These are our favorite sporty models that have come out this year.
As we approach the end of another year, it's time to look back on the performance cars that helped make 2017 a great year for enthusiasts. If you're wondering why certain models have been omitted, chances are that they've either been on the market for a while, or aren't coming out until next year. So for those of you asking why the Corvette Z06 or ZR1 didn't make the list, there's your answer. Without further adieu, here are our five favorite performance cars of 2017.
This list was pretty much centered so that we could talk about the new Chevy Camaro ZL1. The latest Chevy Camaro has completed its transition from muscle car into true sports car thanks to the use of GM's lighter Alpha platform. The standard V8 Camaro is plenty fast, but the 650 hp ZL1 has launched the car's performance into the realm of supercars. For those who really like to live on the edge, Chevy also sells the ZL1 1LE, which is by far the fastest car on this list. We love the fact that the standard ZL1 can be incredibly fast in a straight line and around corners, without sacrificing everyday practicality.
When you peel away the skin, the Audi TT doesn't seem like it has what it takes to be a true sports car. It shares a platform with the Volkswagen Golf, which even in R trim, most wouldn't consider a sports car. However, this all fades into insignificance when Audi Sport gets its hands on the TT. The resulting TT RS shares its 2.5-liter five-cylinder turbo engine with the RS3 sedan. This odd little powerplant pumps out a whopping 400 hp, which is a ton for such a small car. It may not have the handling balance of sports cars like the Porsche Cayman, but those who are simply looking for a rocket on the street will love the TT RS.
With our third pick, we have decided to go off of the traditional sports car mold and choose a hot hatchback. People may scoff at the notion that the Focus is a sports car, but the performance found in the RS is certainly deserving of this title. It was that long ago that the V8 from the Mustang failed to produce 300 hp. The 2.3-liter EcoBoost in the Focus RS produces a whopping 345 hp and a 0-60 time of 4.7 seconds. Enthusiasts have been begging Ford to bring the RS to the US, and now that it's here the hype still hasn't fully died down. This and the next car on the list have both captured the hearts of American enthusiasts.

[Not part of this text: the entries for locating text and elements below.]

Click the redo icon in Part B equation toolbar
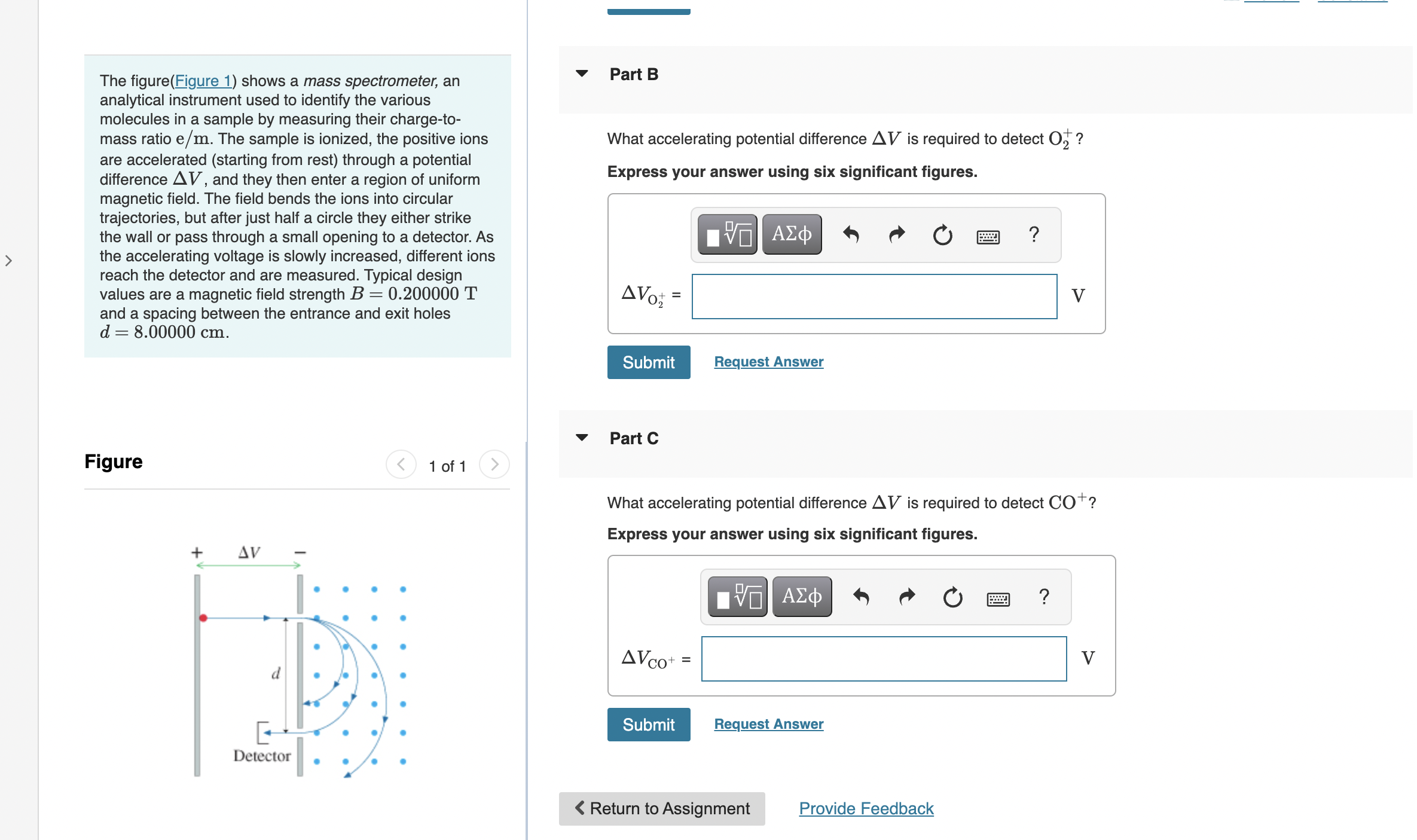This screenshot has width=1417, height=840. (896, 234)
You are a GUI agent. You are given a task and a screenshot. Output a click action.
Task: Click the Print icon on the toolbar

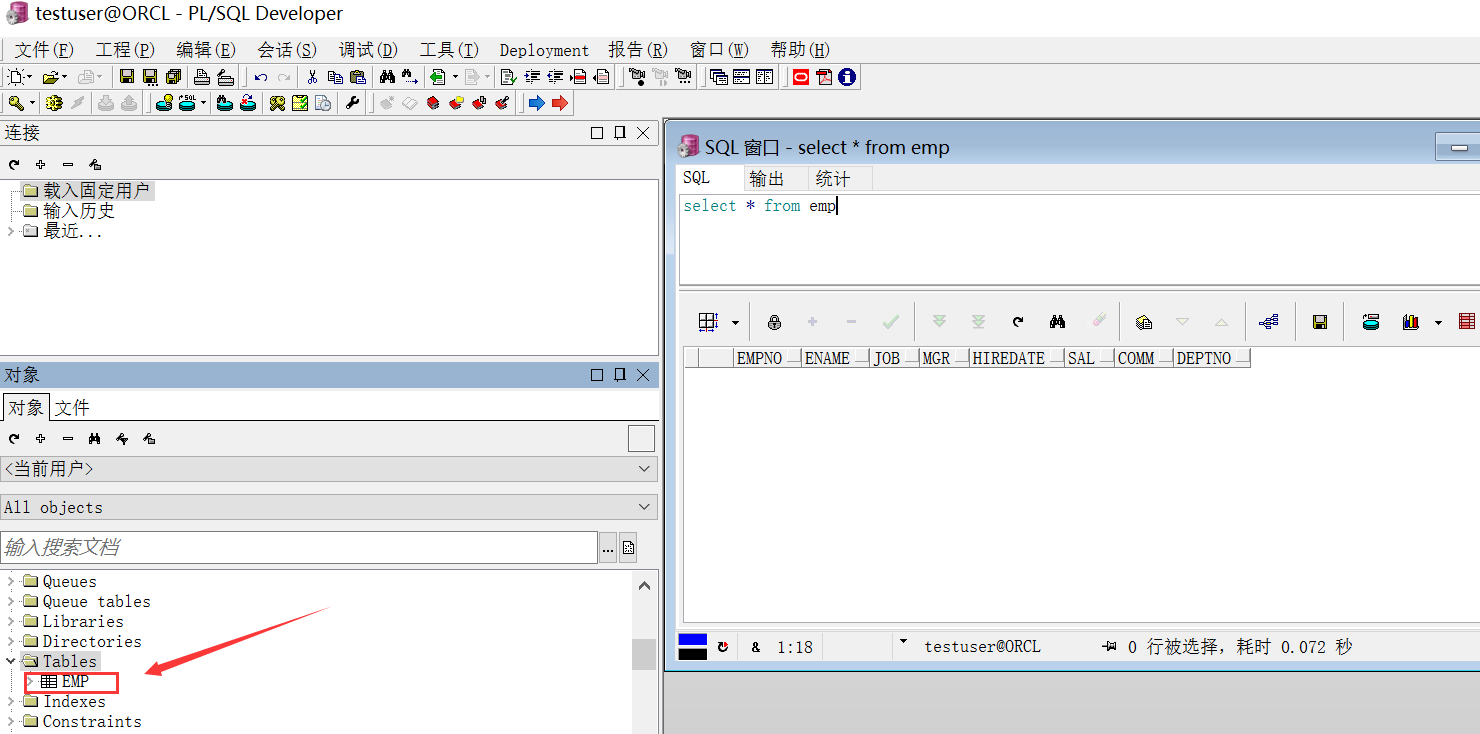click(201, 77)
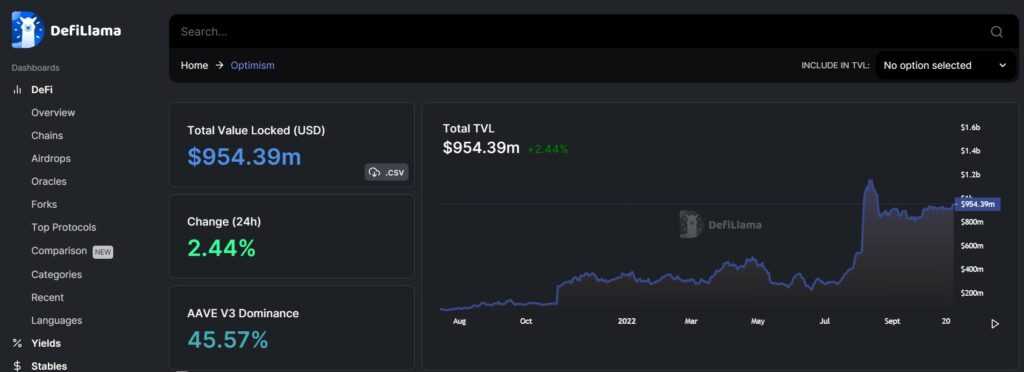This screenshot has height=372, width=1024.
Task: Open the Include in TVL dropdown
Action: tap(945, 65)
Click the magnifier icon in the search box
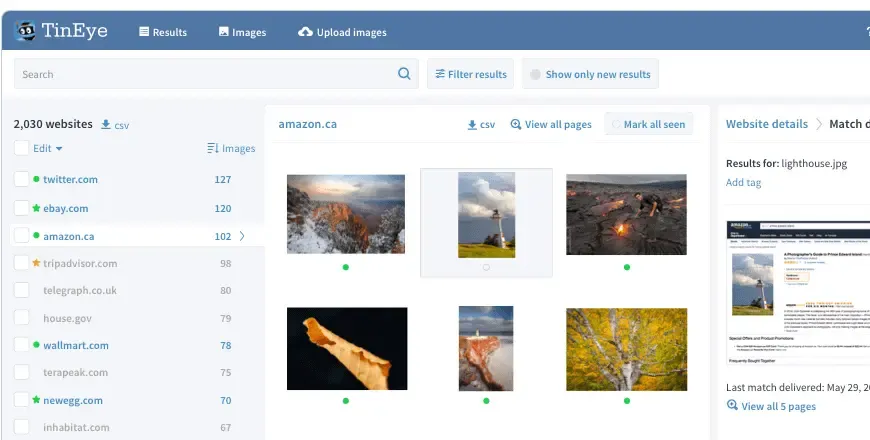870x440 pixels. point(404,74)
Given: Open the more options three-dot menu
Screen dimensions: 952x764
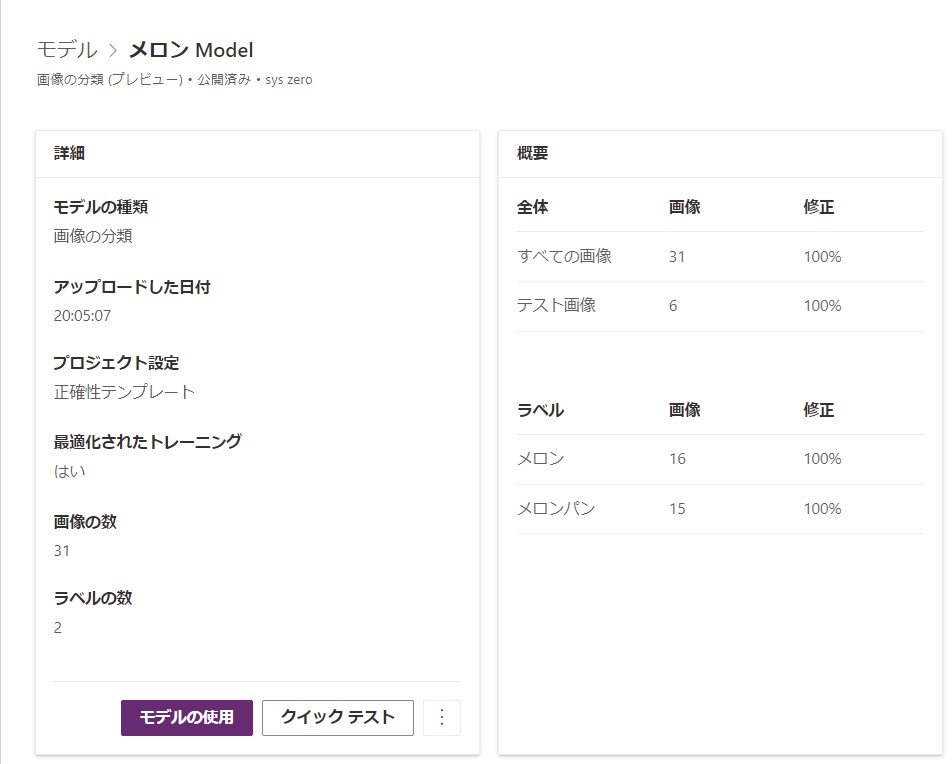Looking at the screenshot, I should click(x=441, y=717).
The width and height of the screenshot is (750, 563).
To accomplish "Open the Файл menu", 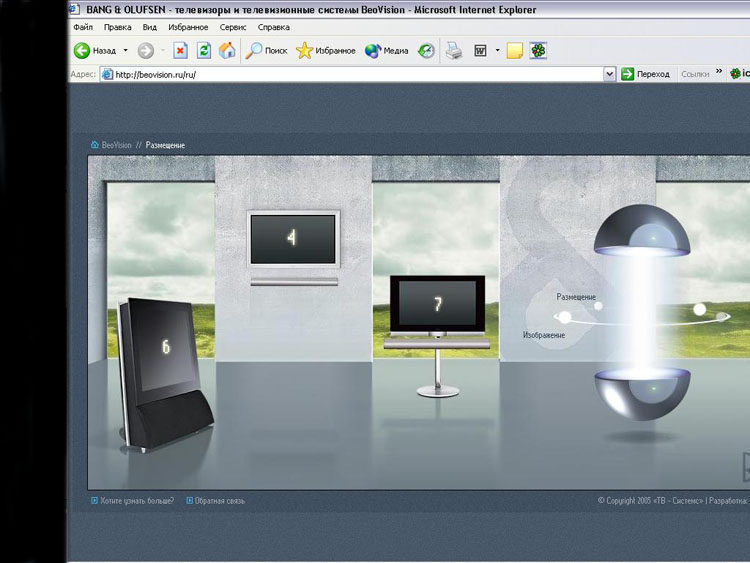I will [83, 28].
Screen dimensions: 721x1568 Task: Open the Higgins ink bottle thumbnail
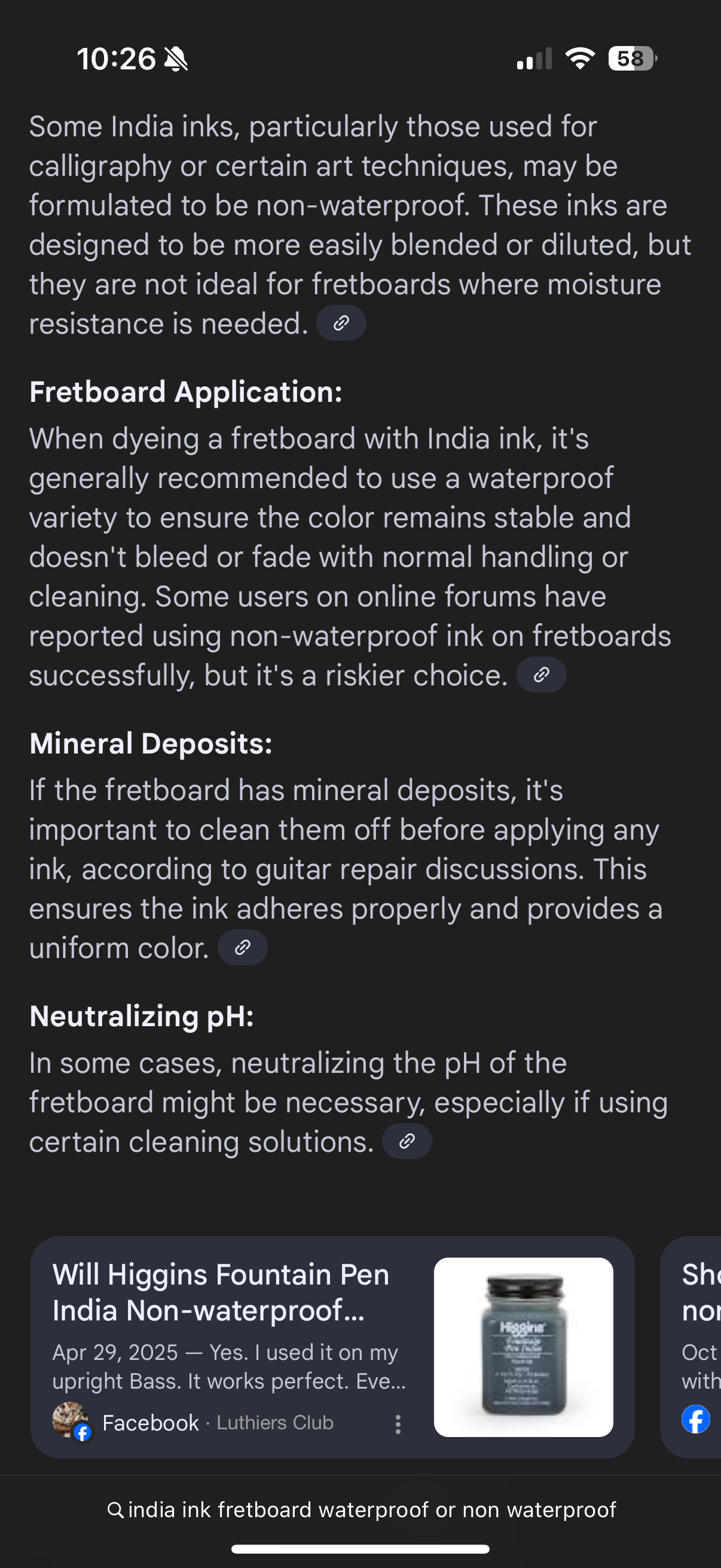(x=523, y=1347)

The Honda Civic Type R lives in the same vein as the Focus RS. It was forbidden fruit that us yanks could only dream of attaining. Now that Honda finally sells the Type R in the US, demand has been so high that there are still dealer markups. Some car snobs will laugh at a FWD car making the list, but the Civic Type R absolutely deserves to be here. This is the Civic that we always deserved in the US. The Type R is outrageous to look at, but is still more comfortable than the Focus RS. The car produces 306 hp from a 2.0-liter turbo four-cylinder, which only goes to a six-speed manual transmission. Who ever said that a performance car can't also be practical?
The final car on our list also proves that performance cars can be both fast and practical. The BMW two-door M3 has always been considered a sports car, so we don't see why the addition of two rear doors should change anything. The Alfa Romeo Giulia Quadrifoglio isn't just more powerful than an M3, with 505 hp from a Ferrari-derived V6, the Alfa is better to drive as well. Even the basic Giulia with the 280 hp four-cylinder feels like a sports car. Luxury sport sedans have been evolving with technology and we think that most of them have been losing their sporty nature. The Giulia QV doesn't just feel like a sedan with sporty pretensions, it feels like an all-out sports car.